"Politics
has made a mess of our lives." These words sum up the three-hour-long
saga Sunshine, a film about five generations
of a Jewish family in Hungary named Sonnenschein (German for
"sunshine") over the past one hundred or so years that has
some parallels with Alex Haley’s seven-generation Roots
(1976), though the principal male in the last three generations
(Ignatz, Adam, and Ivan) is a sort of Hungarian Jewish Forrest
Gump (played by Ralph Fiennes). The last of the line provides
numerous voiceovers throughout the film to provide continuity.
The movie is directed and cowritten by István Szabó. When
the movie begins, the patriarch of a prosperous family, who
has developed a moneymaking tonic from local herbs in the
days of the Austro-Hungarian monarchy, dies due to an explosion
in the distillery. When the twentieth century dawns, desires
for upward mobility prompt the younger Sonnenscheins to change
their German surname to the Hungarian name Sors due to pressures
for assimilation. However, two Sonnenschein sons gradually
diverge in matters of politics; Gustave (played by James Frain)
is eventually active in the short-lived Communist rule of
Béla Kun in 1919, while Ignatz remains loyal to the monarchy
in which he served as judge. When the monarchists (allied
with Romania) oust the Communists in 1919, Gustave flees to
exile in Paris, but Ignatz remains. However, no monarch is
restored; Horty de Nagybány sets up a dictatorship instead.

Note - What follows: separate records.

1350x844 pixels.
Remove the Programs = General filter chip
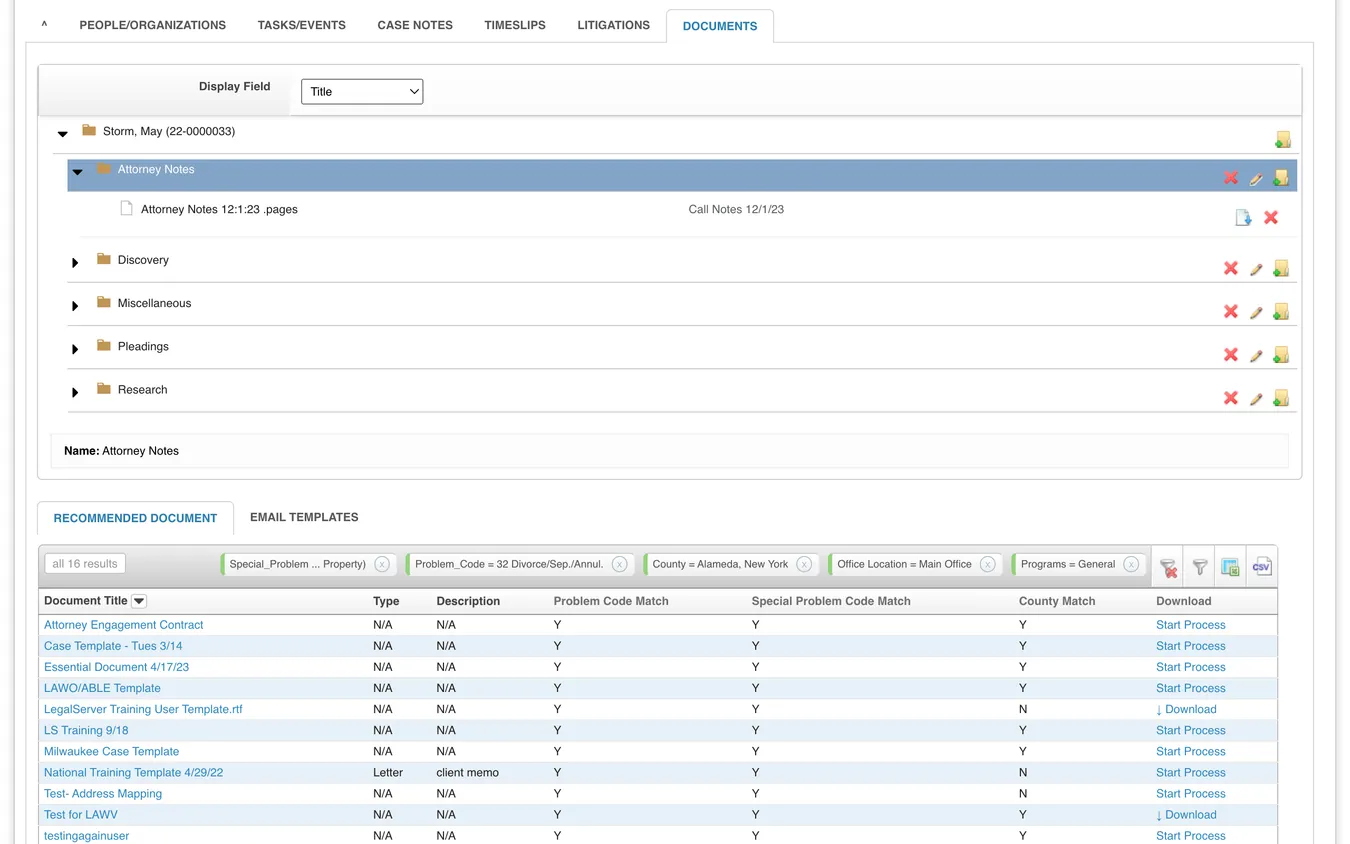pos(1131,564)
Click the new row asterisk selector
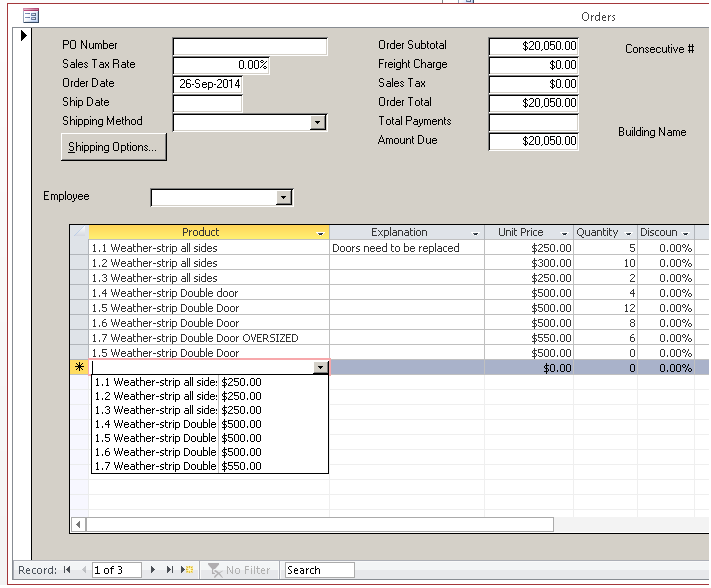The image size is (711, 588). 79,368
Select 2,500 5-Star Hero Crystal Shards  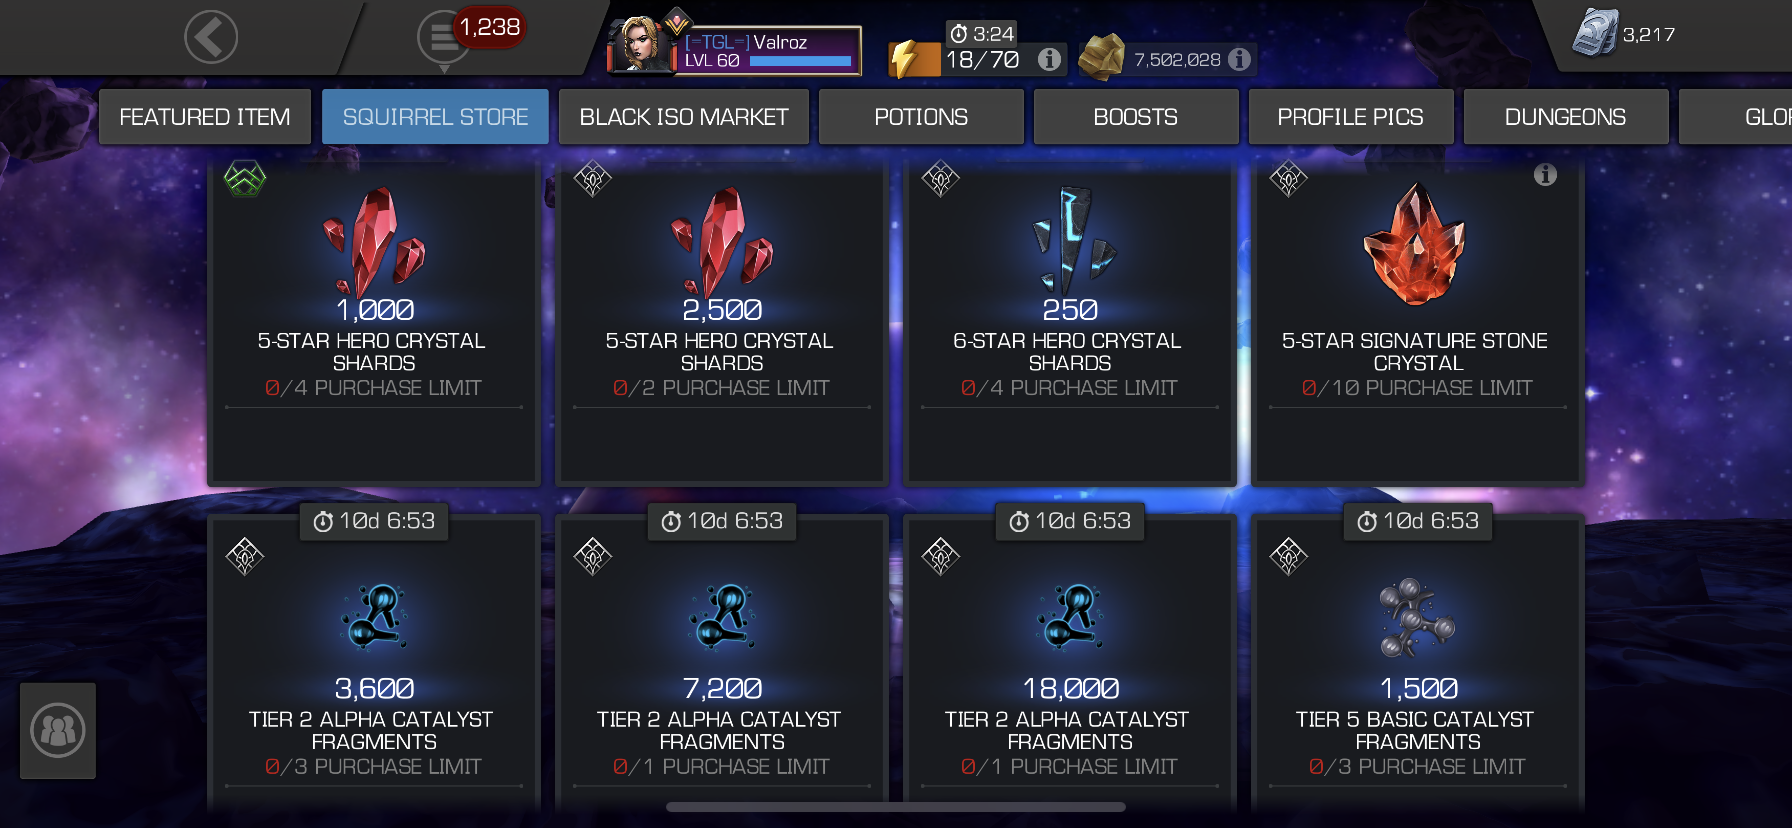pos(722,322)
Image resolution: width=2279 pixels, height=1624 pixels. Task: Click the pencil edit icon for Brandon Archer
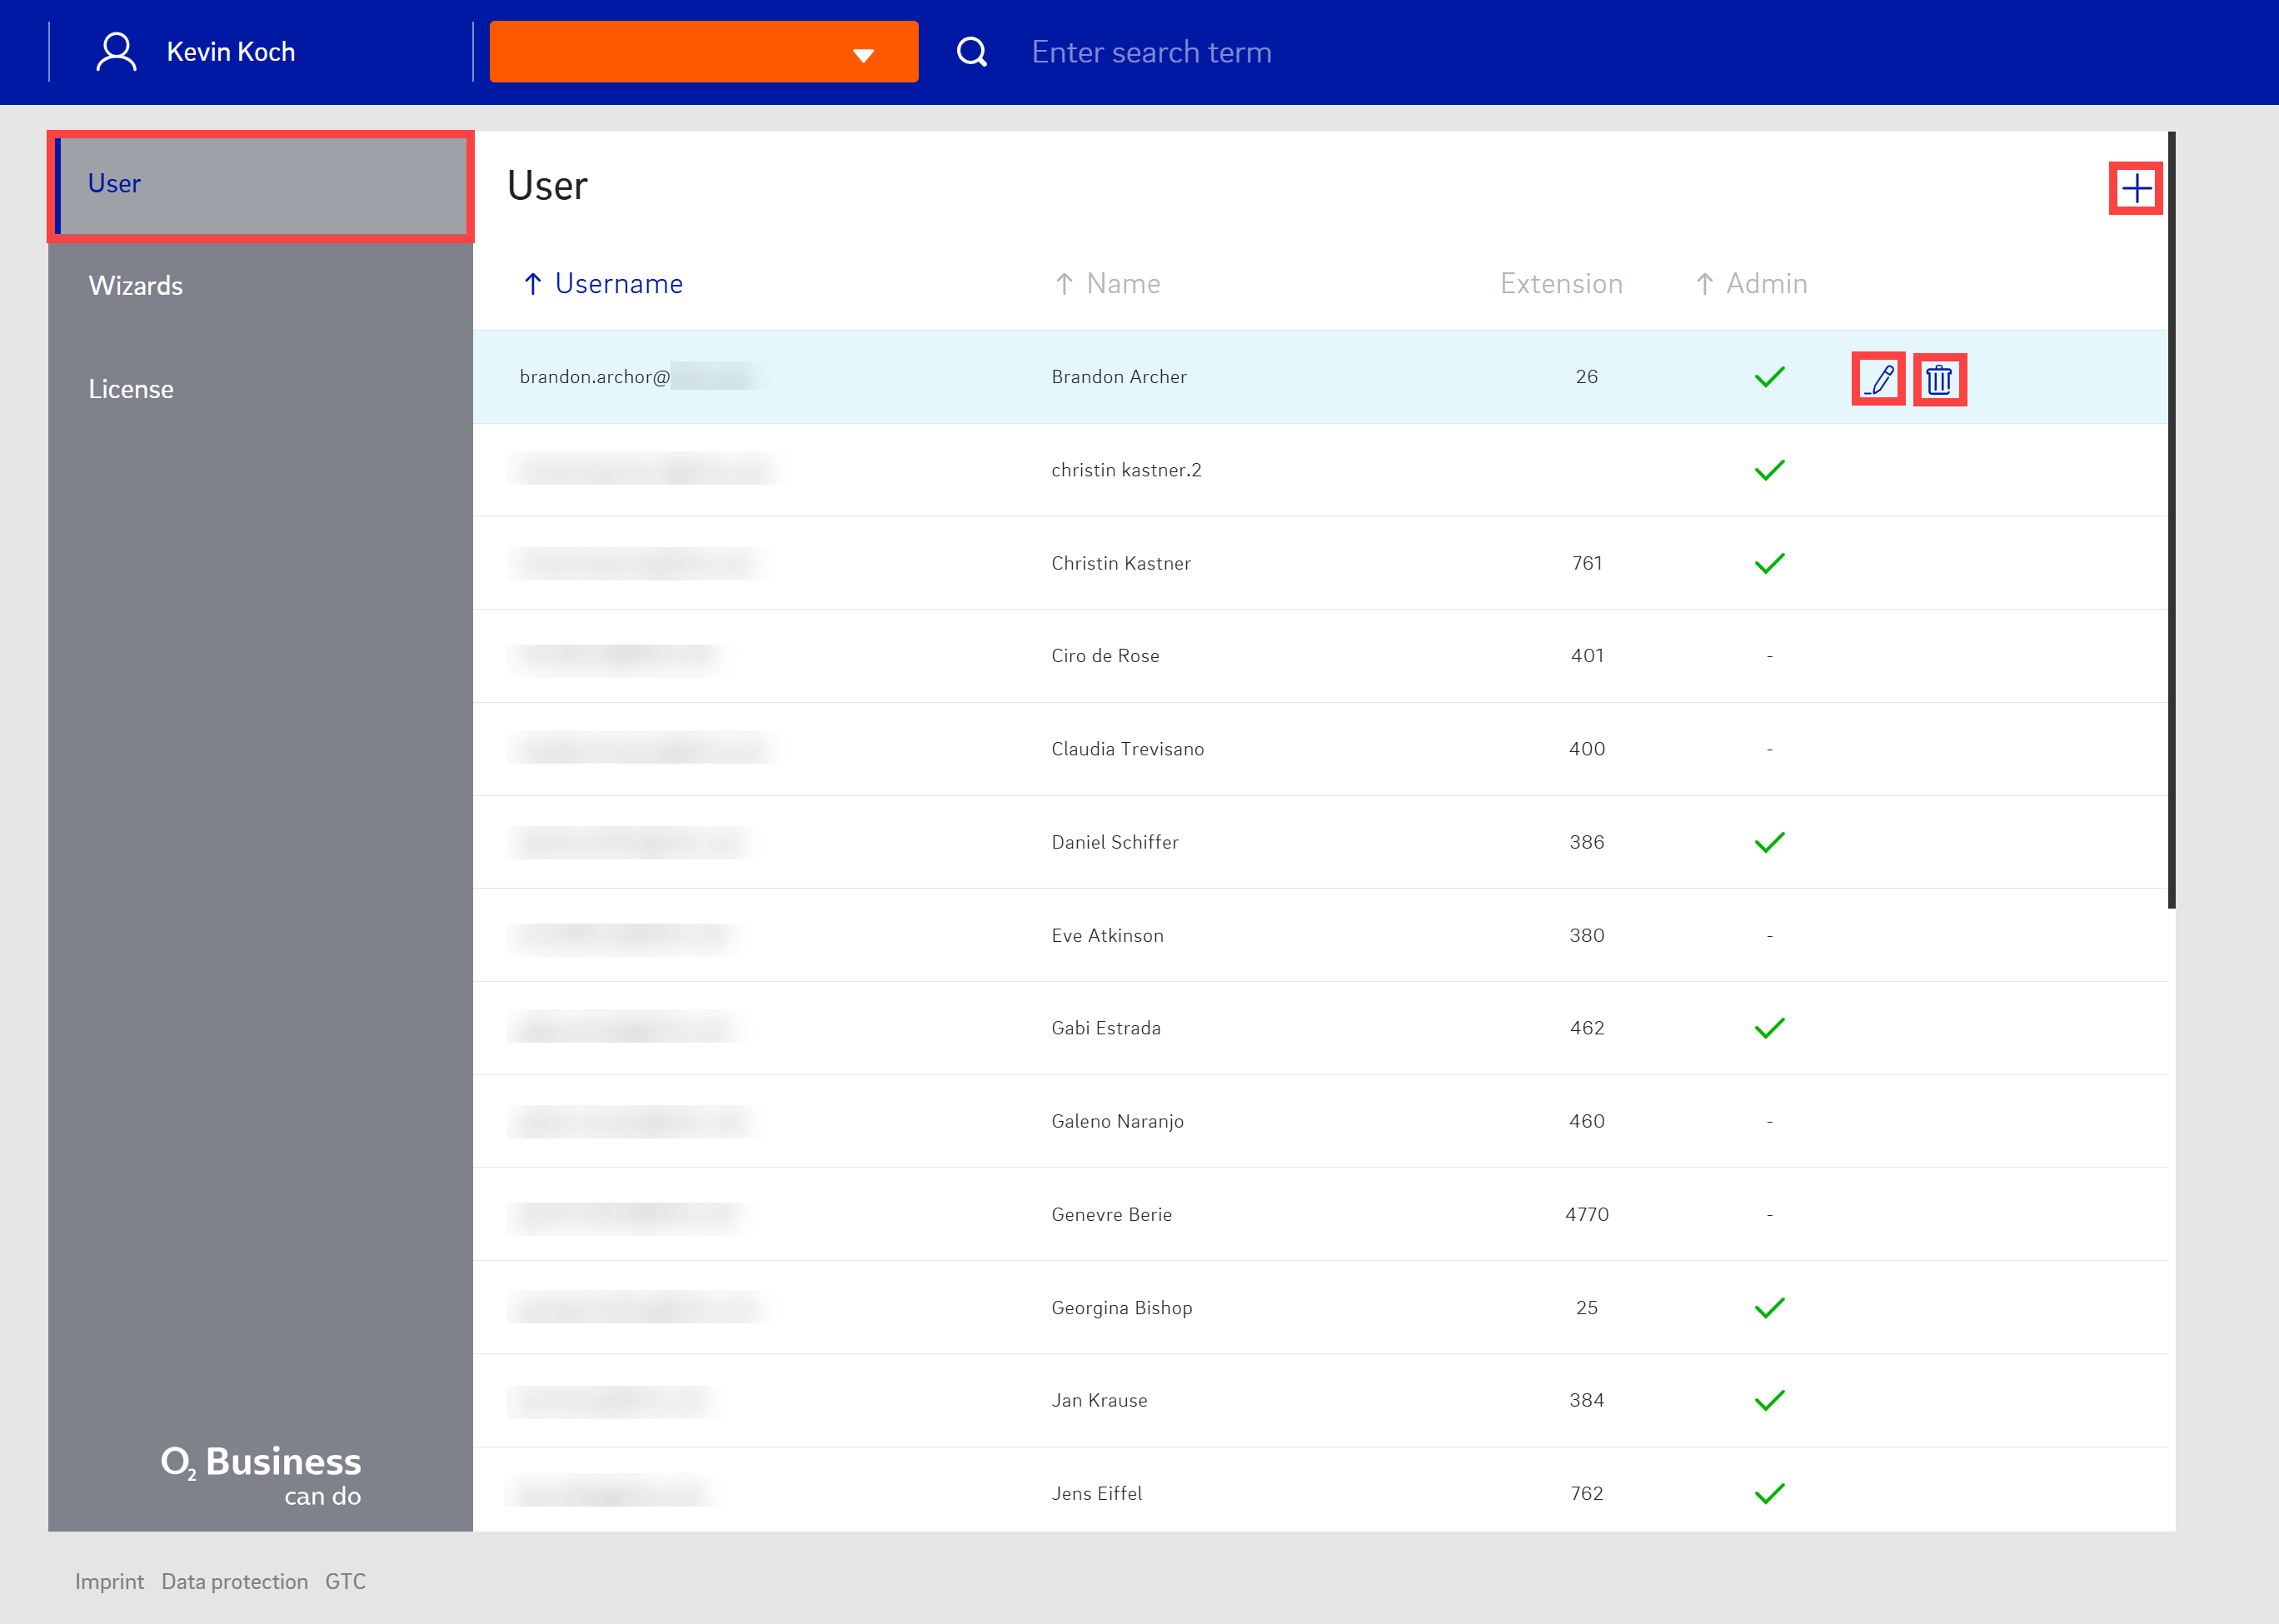pos(1878,379)
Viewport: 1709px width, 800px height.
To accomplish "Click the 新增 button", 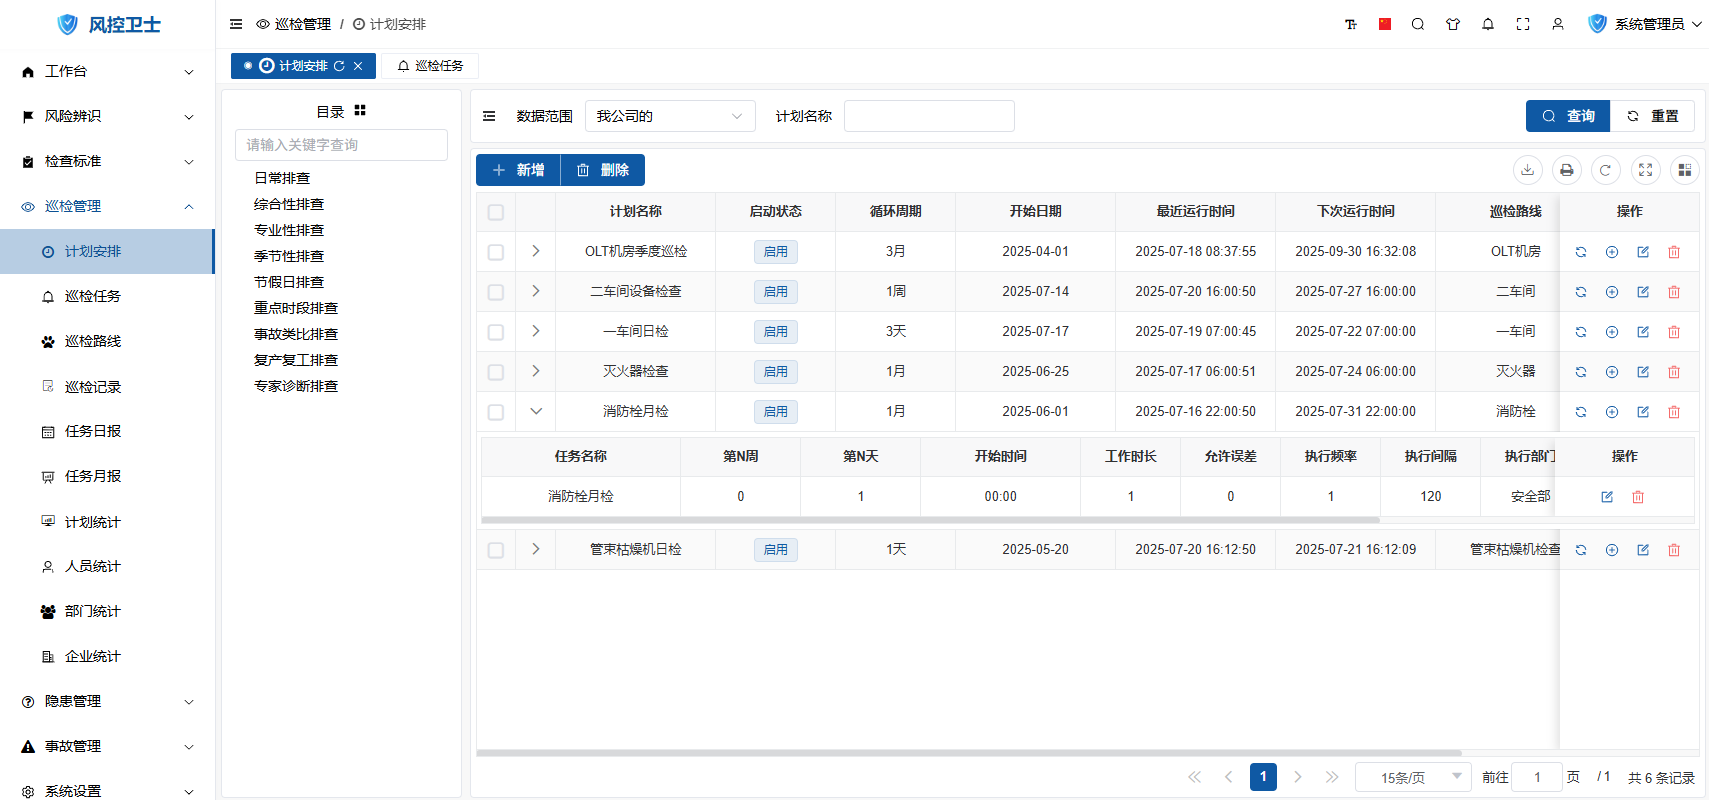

Ignatz’s son Adam becomes a champion in the sport of fencing,
and converts to Roman Catholicism to advance his athletic
career, which eventually results in a Gold Medal at the 1936
Olympics in Berlin. Fearing Hitler, Horty later decides to
appease the Nazis by rounding up many Jews, but there are
exemptions at first, and the Sonnenschein/Sors family remains
free. When the exemptions are abolished, the family is placed
in a Budapest ghetto. Later, father Adam and son Ivan are
among several thousand Jews taken to a concentration camp;
upon arrival, the Hungarian guards torture the father in the
eyes of the son and the rest of the Jews. Within five days,
Russians liberate Hungary in 1944. By 1948, Communist rule
is established, and Ivan is inducted into the police force
with the mission of rooting out the "fascist bastards," thanks
to the intervention of his elderly uncle Gustave, who returned
from Paris to become a Communist official. In due course the
next scapegoat of the Communists becomes the Jews, and Ivan
is placed in charge of a portion of the purge. Since he has
no stomach for the purge, he is active in the Hungarian revolt
of 1956, only to be incarcerated for three years after Russian
tanks end the uprising. At the conclusion of the film the
Hungarian people end forty-five years of Communist rule, a
development in which the surviving Ivan Sors plays a not inconsiderable
role. He then changes his name back to Sonnenschein. Although
the story is not a biography of an actual family, the rather
simplified historical events are based on fact. One message
in the film is that undemocratic regimes start out full of
promise but always degenerate into despotism; when the film
ends, true democracy hopefully arrives, though of course in
1994 former Communists, calling themselves the Socialist Party,
won a majority in parliament. Unlike the Italian Jews of Life
Is Beautiful (1998) or the Polish Jews of Jakob
the Liar (1999), the experience of the Hungarian
Jews in Sunshine appears closer to reality, depicting a family
that tried to show proper loyalty to Hungary first by practicing
ethnic coexistence, later by following an assimilationist
path, and finally by showing ethnic pride in a cultural pluralist
mode. Thus, a second message that becomes clear is that Hitler’s
rejection of the policy of ethnic assimilation made inevitable
the later assertion of cultural plural-ism, with worldwide
consequences. For both insights, the film has been nominated
for a Political Film Society award as the best film promoting
the values of democracy and human rights in the year 2000.